From David Lynch, a `Rambo' view of morality, dramatic but simplistic
DAVID LYNCH means different things to different moviegoers. His new picture, ``Wild at Heart,'' is sure to spark much debate when it opens in theaters on Aug. 17, about three months after winning the best-picture award at the prestigious Cannes Film Festival - which some observers say it didn't come close to deserving. To those dissenters, Mr. Lynch represents all that's wrong in filmmaking today. Exhibit A in this argument is his last movie, ``Blue Velvet,'' a melodrama drenched in sex and violence. ``Twin Peaks,'' his successful TV series about intrigue in a rural town, is a lot milder - yet strikes Lynch detractors as equally offensive in its own way, exploding the boundaries of TV decency as surely as ``Blue Velvet'' did to wide-screen standards.
Others, including a number of young people I've spoken with, don't understand what the fuss is about. ``Blue Velvet'' is shocking at times, they agree, but its sense of right and wrong is unmistakable: The good people win; the bad ones never get a shred of sympathy; and evil is exposed as the ugly, repellent thing it really is. These supporters also point out that Lynch's work includes ``The Elephant Man,'' a gentle film nominated for multiple Academy Awards and that ``Twin Peaks'' is leading all contenders in the current Emmy race - so how outrageous could it be?
If there is a middle-of-the-road position on Lynch, it's that his talent as a visual stylist (often steered by his weird interest in sex and violence) is not matched by his skill as a storyteller, and certainly not by any philosophical depth. Lynch began his career as a painter, and his filmmaking has always been fired by tremendous visual imagination. His abilities are less developed in other areas, though. ``The Elephant Man'' is weighed down by a repetitious screenplay, for instance, and ``Blue Velvet'' suffers from miscalculated acting, not to mention its tortured view of human excesses.

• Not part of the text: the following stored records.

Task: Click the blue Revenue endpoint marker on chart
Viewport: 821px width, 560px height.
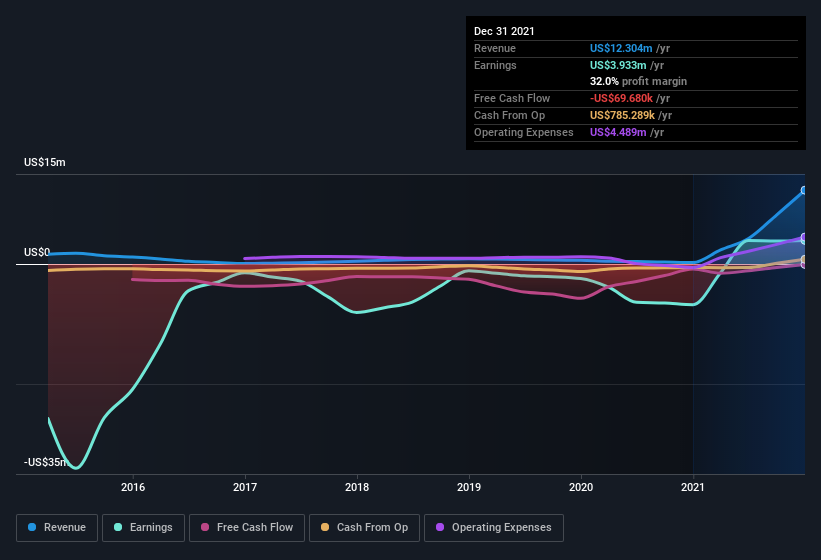Action: click(x=804, y=191)
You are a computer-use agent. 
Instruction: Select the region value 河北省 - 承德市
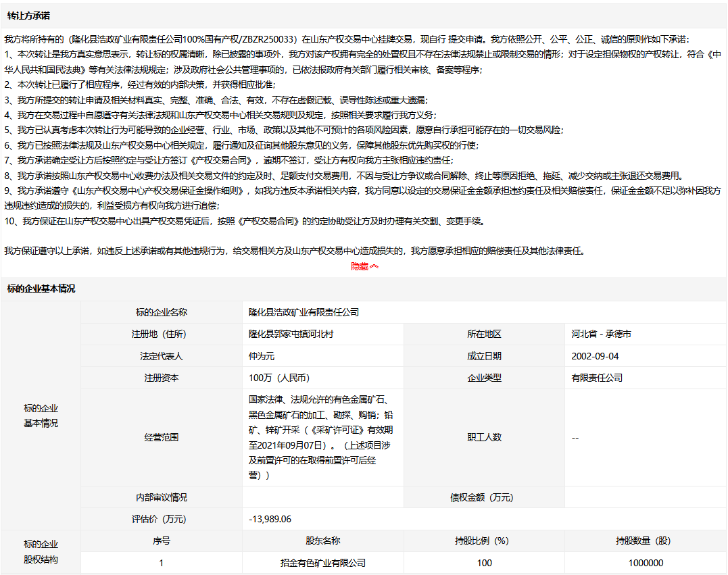tap(601, 334)
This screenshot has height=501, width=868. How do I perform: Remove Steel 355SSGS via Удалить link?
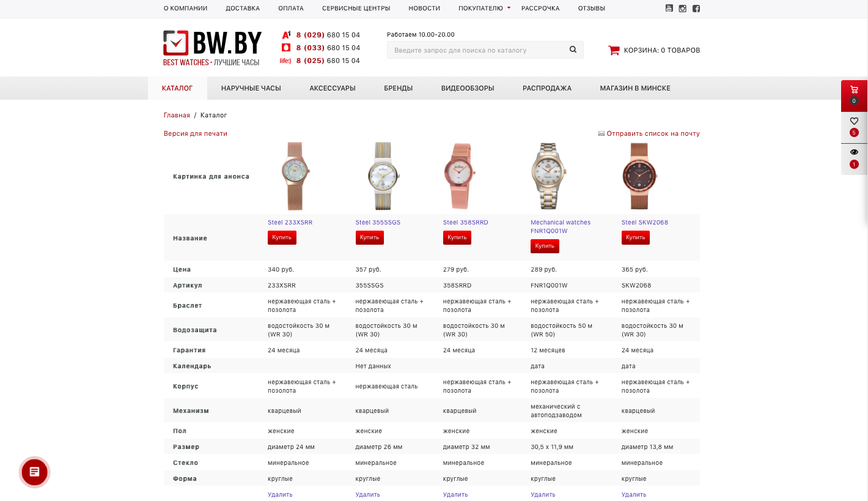[368, 494]
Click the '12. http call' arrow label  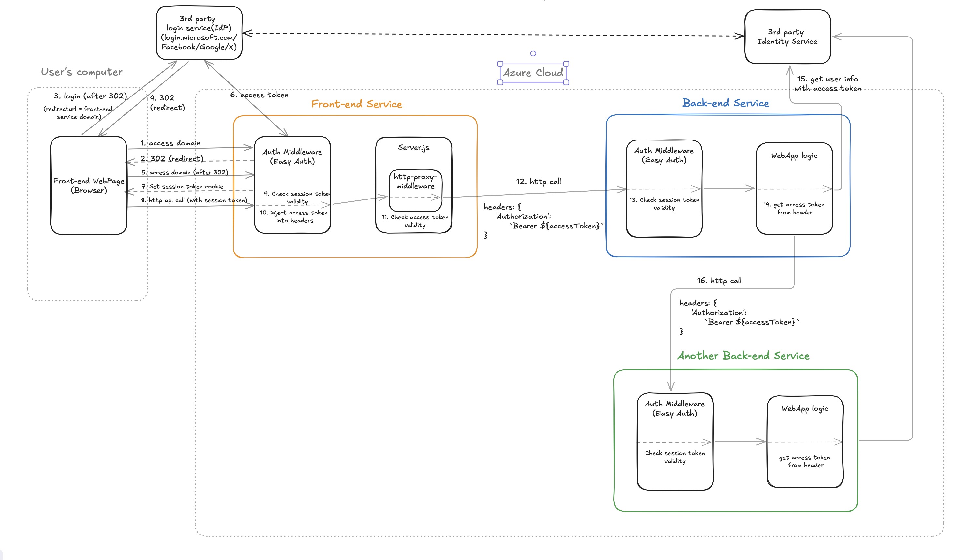pyautogui.click(x=538, y=181)
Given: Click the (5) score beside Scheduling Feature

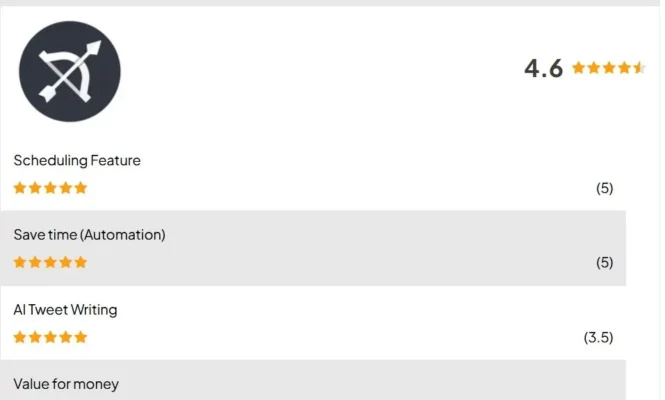Looking at the screenshot, I should pyautogui.click(x=604, y=188).
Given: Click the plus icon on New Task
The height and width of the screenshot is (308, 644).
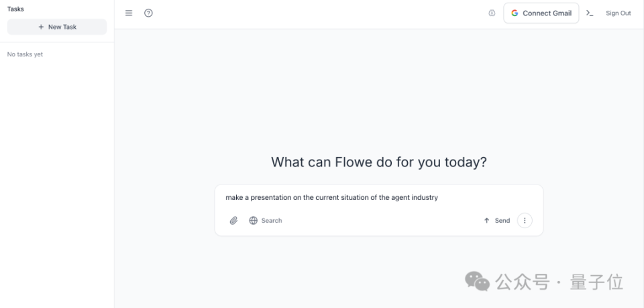Looking at the screenshot, I should point(41,27).
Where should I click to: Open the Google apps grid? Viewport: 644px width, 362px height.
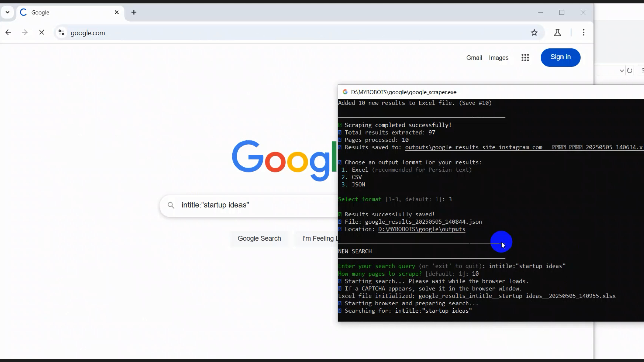tap(525, 58)
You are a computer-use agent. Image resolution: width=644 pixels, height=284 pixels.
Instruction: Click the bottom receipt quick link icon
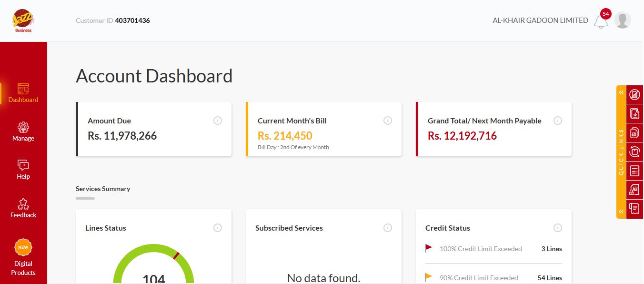coord(634,209)
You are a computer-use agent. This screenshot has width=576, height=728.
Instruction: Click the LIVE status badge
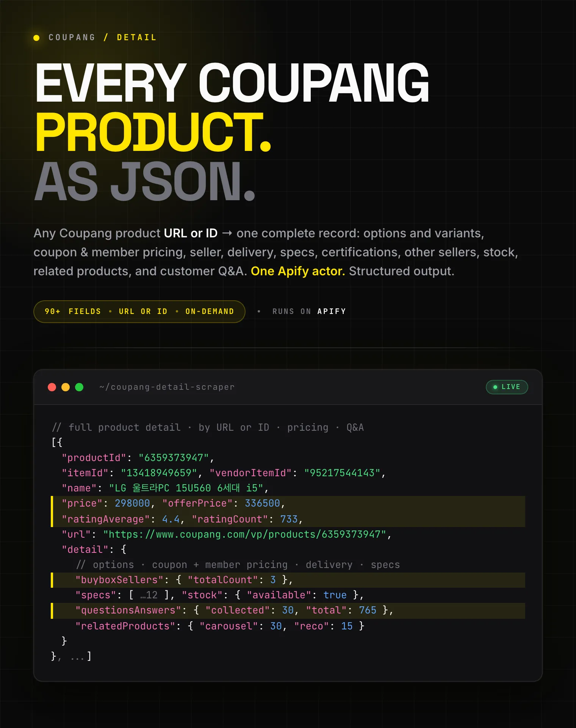click(507, 387)
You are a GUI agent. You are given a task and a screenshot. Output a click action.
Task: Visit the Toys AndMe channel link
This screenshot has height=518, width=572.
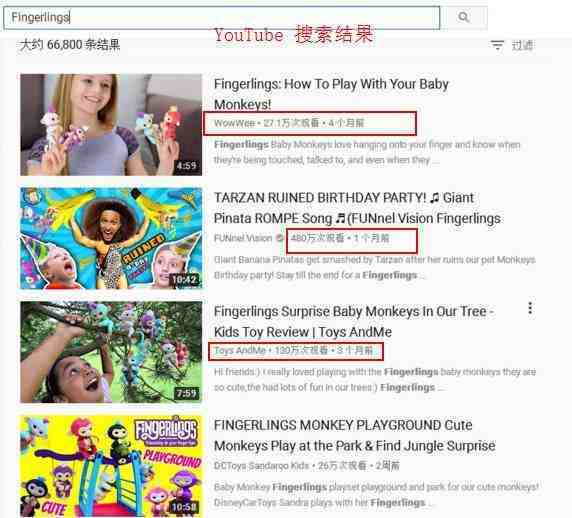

More seriously, Lynch's critique of American values has more flash than substance. Some commentators acclaim him for exposing layers of hidden corruption beneath the seemingly scrubbed and contented surface of middle-class life.

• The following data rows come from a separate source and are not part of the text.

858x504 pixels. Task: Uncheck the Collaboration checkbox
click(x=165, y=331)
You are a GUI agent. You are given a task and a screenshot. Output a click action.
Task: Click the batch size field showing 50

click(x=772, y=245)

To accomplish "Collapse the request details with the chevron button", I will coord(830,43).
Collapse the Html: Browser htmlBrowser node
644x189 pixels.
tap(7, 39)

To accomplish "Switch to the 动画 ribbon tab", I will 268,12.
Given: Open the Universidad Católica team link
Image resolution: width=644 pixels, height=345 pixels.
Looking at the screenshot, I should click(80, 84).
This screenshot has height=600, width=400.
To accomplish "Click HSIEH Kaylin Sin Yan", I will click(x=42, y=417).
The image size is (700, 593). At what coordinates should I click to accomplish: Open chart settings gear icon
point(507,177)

His vision is limited, however, by the way he shows good and evil slugging it out for supremacy in the family, in the community, in society at large - but rarely where it counts most, deep within human nature itself. His movies are battlegrounds where heroes and heroines (sometimes innocent, as in ``Blue Velvet,'' and sometimes sensual, as in the new picture) work their way to showdowns with grotesquely wicked enemies. It's a ``Rambo'' view of morality, dramatically compelling but simplistic and short-sighted.
``Wild at Heart'' finds Lynch painting his allegorical portrait on the largest canvas he's used since ``Dune,'' his least successful film. The heroes are a young man and woman (Nicolas Cage and Laura Dern) on the run, zooming through a nightmarish version of the Deep South that grows stranger with each new acquaintance and adventure. What's new for Lynch is a streak of childlike fantasy that pokes its head into the otherwise steady stream of sex, violence, and perversity.

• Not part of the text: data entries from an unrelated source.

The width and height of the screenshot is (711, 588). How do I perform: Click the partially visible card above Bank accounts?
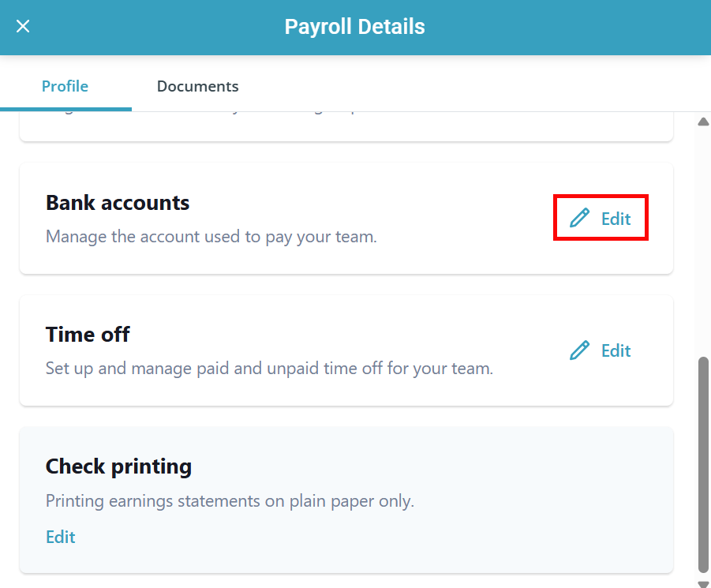346,126
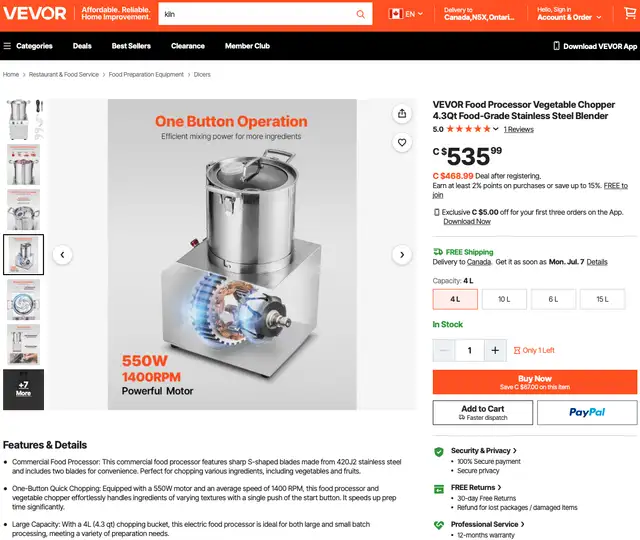This screenshot has height=540, width=640.
Task: Select the 10 L capacity option
Action: (x=504, y=299)
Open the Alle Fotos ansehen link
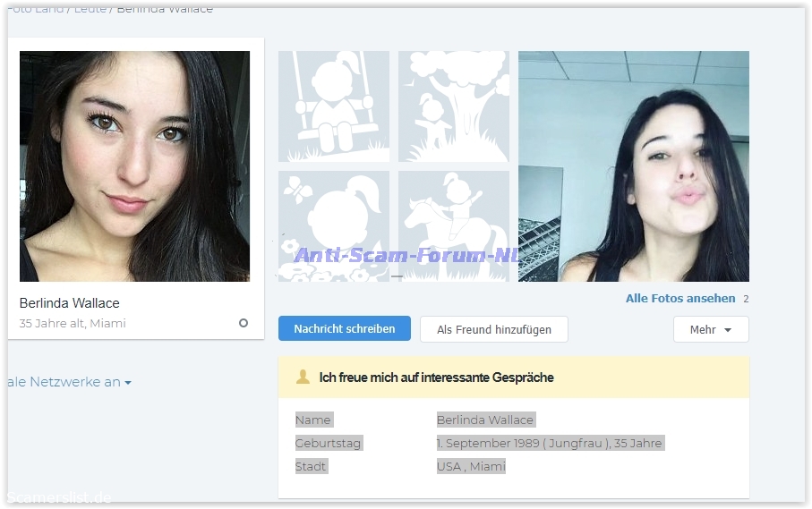Image resolution: width=812 pixels, height=509 pixels. pos(680,299)
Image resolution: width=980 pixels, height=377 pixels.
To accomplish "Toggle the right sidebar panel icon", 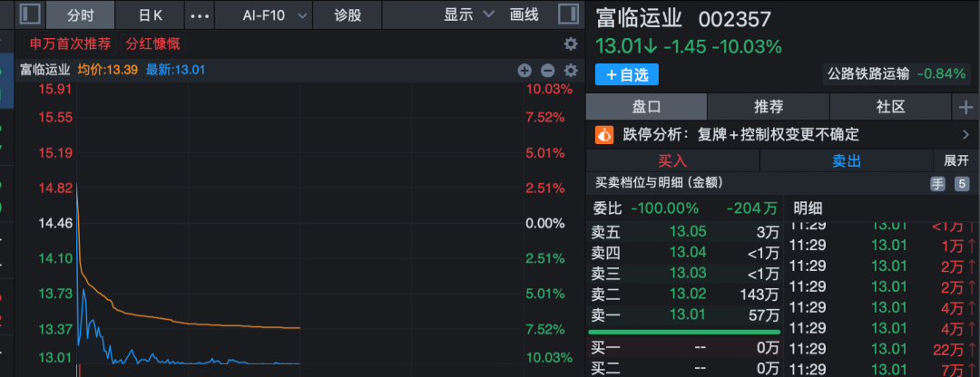I will 568,15.
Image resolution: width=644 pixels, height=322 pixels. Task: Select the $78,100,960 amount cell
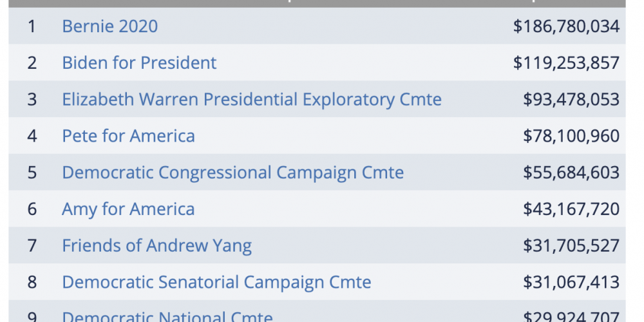pos(571,137)
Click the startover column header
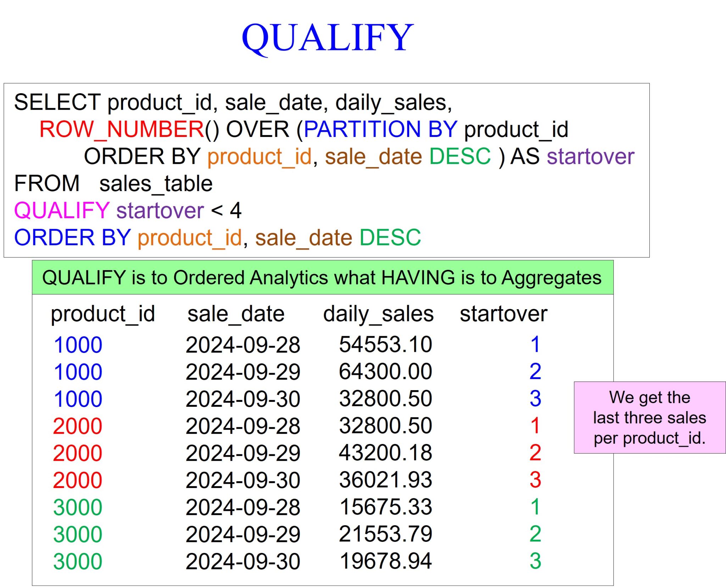 [x=503, y=314]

Doing an encore to ``Blue Velvet'' is no easy job, and you can feel Lynch straining for new shock value to throw into his yucky stew. Then, just when you least expect it, the picture goes positively Disneyish for a few moments. If earlier Lynch films shared George Lucas's black-and-white moral sense, this one has Steven Spielberg's goofy optimism tacked crazily onto it. These are odd models for Lynch, but springing surprises has always been his strong point.
As a story, ``Wild at Heart'' is even less coherent than ``Blue Velvet,'' to the point where whole characters and subplots disappear into a murky haze at the end.
When we talked at the Cannes filmfest, Lynch told me the movie ran more than four hours when first completed, and that he gradually whittled it down to its final length of about two hours. This isn't unusual in Hollywood filmmaking - indeed, ``Blue Velvet'' went through a similar process - but the results are rarely so slipshod. Next to this, ``Twin Peaks'' is a model of clarity.
``Wild at Heart'' delivers enough sliminess and looniness to please hard-core Lynch fans, but even they may agree that it's a step backward in terms of originality. For example, both this movie and Lynch's first feature, ``Eraserhead,'' have moments when a character literally gets his head knocked off. In the early film, which is highly surrealistic, the knocking is done by what looks like a loaf of Italian bread that pokes up from the character's own neck; in ``Wild at Heart,'' it's by a shotgun blast. Both pictures are pointedly outrageous, but there's no question which is more imaginative. Or that millions of mature moviegoers will want nothing to do with either one.
``Wild at Heart'' is rated R, reflecting a great deal of sex, violence, and vulgarity.